If you're truly going to build a high grade set on a budget, it's important to think like a dealer. Once you've committed to building a graded set, you've also committed to becoming a "dealer" of the cards in your set at some point by default. So how do the dealers keep their cost/card down? Buy in bulk. Truth be told, the best graded card values can often be found in large graded lots that are auctioned from time to time in auctions like Superior, MastroNet, or Mile High Card Company. In many cases, one can cherry pick the lot for the nicest cards and still sell the remainder at a profit on eBay or some other avenue. Additionally, once you've networked with other collectors and dealers, you will probably have many individuals that are eager to "share" lots with you.

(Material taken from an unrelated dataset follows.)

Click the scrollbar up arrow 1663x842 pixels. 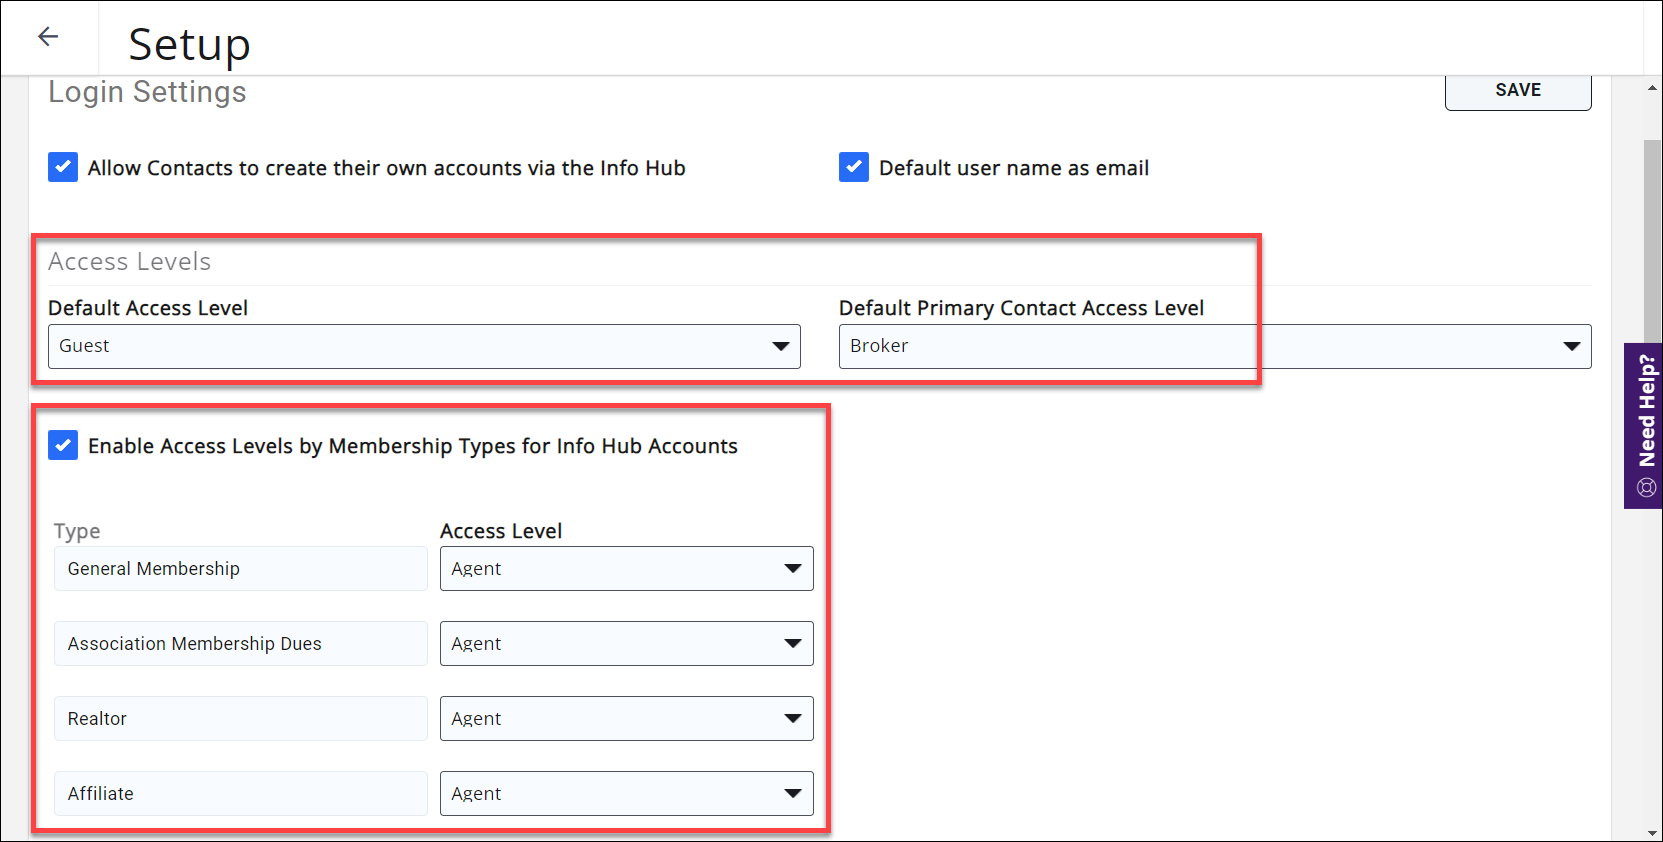click(1652, 89)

Most successful "budget" set builders end up submitting a good percentage of the cards that become a part of their set. Thus, another critical aspect in thinking like a dealer is to fully understand the grading standards. Unlike many grading companies, PSA's standards are published. A small investment in a 10X loupe and a firm grasp on the standards can pay huge dividends in helping you determine whether your raw card is up to the grade standard that you're looking for. Additionally, as you build your network of partners, having another veteran collector evaluate the cards that you feel are worthy of your set is a great idea. A second set of eyes usually increases your submission results and can save you the frustration of missing a small flaw.
PSA also provides a number of things to support set building. Two of the most important of these are the Set Registry specials and the crossover service. Registered set builders with a little patience can often be rewarded with discounted rates when PSA runs a "Set Registry Special." The specials are usually kept current on the web site. If you just can't wait, it's often cost efficient to combine submissions with other collectors or submit through PSA authorized dealers. Once you start getting close to completion, it's often a decent option to take advantage of PSA's crossover service. With this service, one can submit cards in a competitor's holder and request a minimum grade. The card only gets broken out of the competitive holder if it meets your required grade. This minimizes your downside for cards that don't cross over because those cards are returned to you still in the original holders.

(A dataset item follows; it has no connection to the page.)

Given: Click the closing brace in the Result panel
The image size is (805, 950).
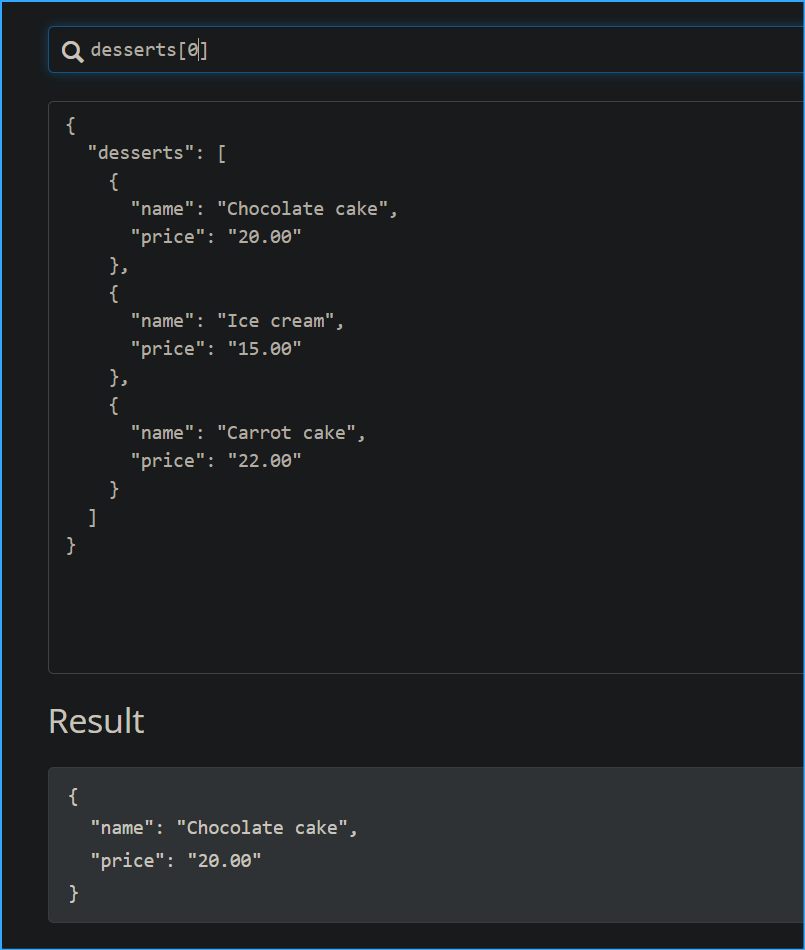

An annual trip to the National Sports Collectors Convention is a virtual must. It's the single best source of making new contacts, learning about the hobby, and finding new raw and graded additions for your set. Additionally, it's a great opportunity to speak with PSA representatives to better understand their process and get tips on improving your submission results. If you've never had the opportunity to make the event, it's a good idea to start making your plans to attend the 2004 show in Cleveland. Quite honestly, there's no experience that quite compares. Most importantly, it's an investment that will pay long-term dividends as you build your set.